Beerleaguer is among 64 blogs vying for top billing in the bracket-style tournament you read about earlier. That’s a boatload, and bear in mind that for every active blog there are a dozen dead ones. In addition, the Phield doesn’t include news sites, message boards, facebook pages and Twitter feeds fighting for your attention. More is less to this observer. More makes it harder for good work to stand out (example of good work here). At this stage, it’s inexplicable that major hubs like ESPN, Comcast, FoxSports (which is an advertising affiliate of this space) and other entities are duking it out to absorb guys like us. The time for that was four years ago. Online success can be extremely fleeting, but above that, the technology changes so rapidly. Personally, if I’d put my chips on a blog today, it would be the hilarious thefightins.com, but if you asked me the same question a year from now, it would be some other site. There’s always someone ready to do it better and faster, and if I’m being honest, Beerleaguer is closer to the end than the beginning, at least in its current state. In addition, Twitter has become an industry equalizer. It’s monopolized the market for spontaneous conversation, which used to be the primary page driver for sites like this one. Twitter has also transformed the way we receive news. It's instant, which means it trumps Google for breaking news and real-time search. Truthfully, if it isn’t linked on Twitter, I won’t see it, since my lifestyle has forced me to rely on a smart phone. It also means that 140 character bursts will do, and often a headline or short burst is good enough to skip the hassle of clicking into the hub. No clicks mean no eyeballs. No eyeballs mean no revenue. In other words, I have no idea which way the wheel is spinning, and neither does anyone else.

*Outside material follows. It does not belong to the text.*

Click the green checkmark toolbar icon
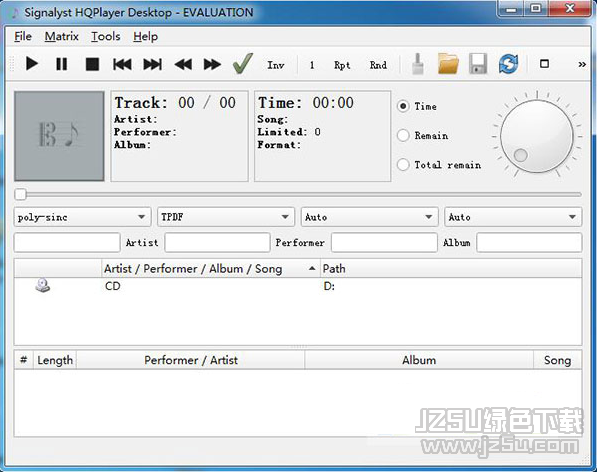This screenshot has width=597, height=472. 243,64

But I digress. This rant started when I set out to write about Ryan Howard’s batting stance, then discovered that no fewer than 10 writers had done the same. I’ve posted a photo, and that will have to do. (He looks like a totally different player, doesn't he?)

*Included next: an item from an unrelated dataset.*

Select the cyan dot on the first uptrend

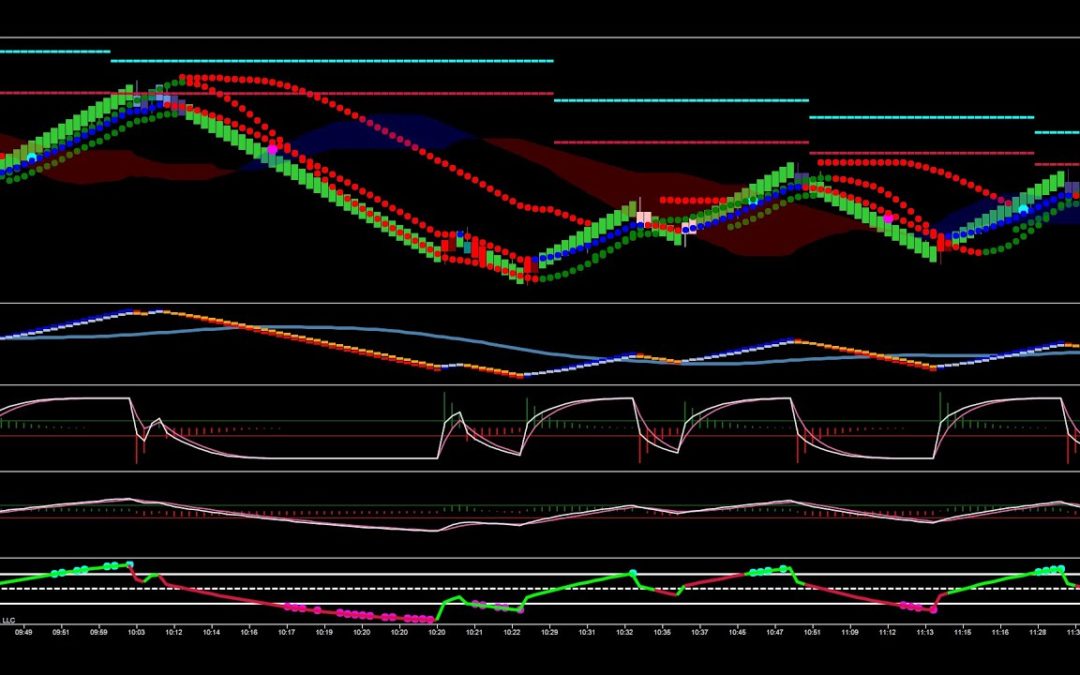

Links: Speaking of hubs, I’ve been getting into MLB Fanhouse lately. It’s solid work for a fairly new startup and can be a good source of unique information, including the articles penned by ex-scout Frankie Piliere (Ed Price is also a worthy national guy). Earlier this winter, Piliere rated Kyle Drabek (14) ahead of Domonic Brown (19) among all prospects, and rated the Phillies’ organization a humbling 17th overall. Follow this link to read his recent piece about low-level right-hander Juan Sosa. On a related note, Jim Salisbury has made CSNPhilly worth a frequent visit since signing on in November. I suppose he was producing the same quality work at the Inky, but CSN has leveraged it better. Read Sully’s piece on electric-arm prospect Jarred Cosart here.

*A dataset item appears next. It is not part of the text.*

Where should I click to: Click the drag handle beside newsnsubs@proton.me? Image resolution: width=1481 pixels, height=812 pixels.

Game chat: J.A. Happ and the Phiilies are in Disney World to take on the Braves in a game that will air on ESPN. The Phillies lead all National League teams in ERA (3.38) and fewest hits allowed (150), according to new Inquirer beat scribe Matt Gelb. He also notes that Danys Baez, David Herndon and Chad Durbin have not allowed runs. Baez and Herndon are scheduled to pitch today.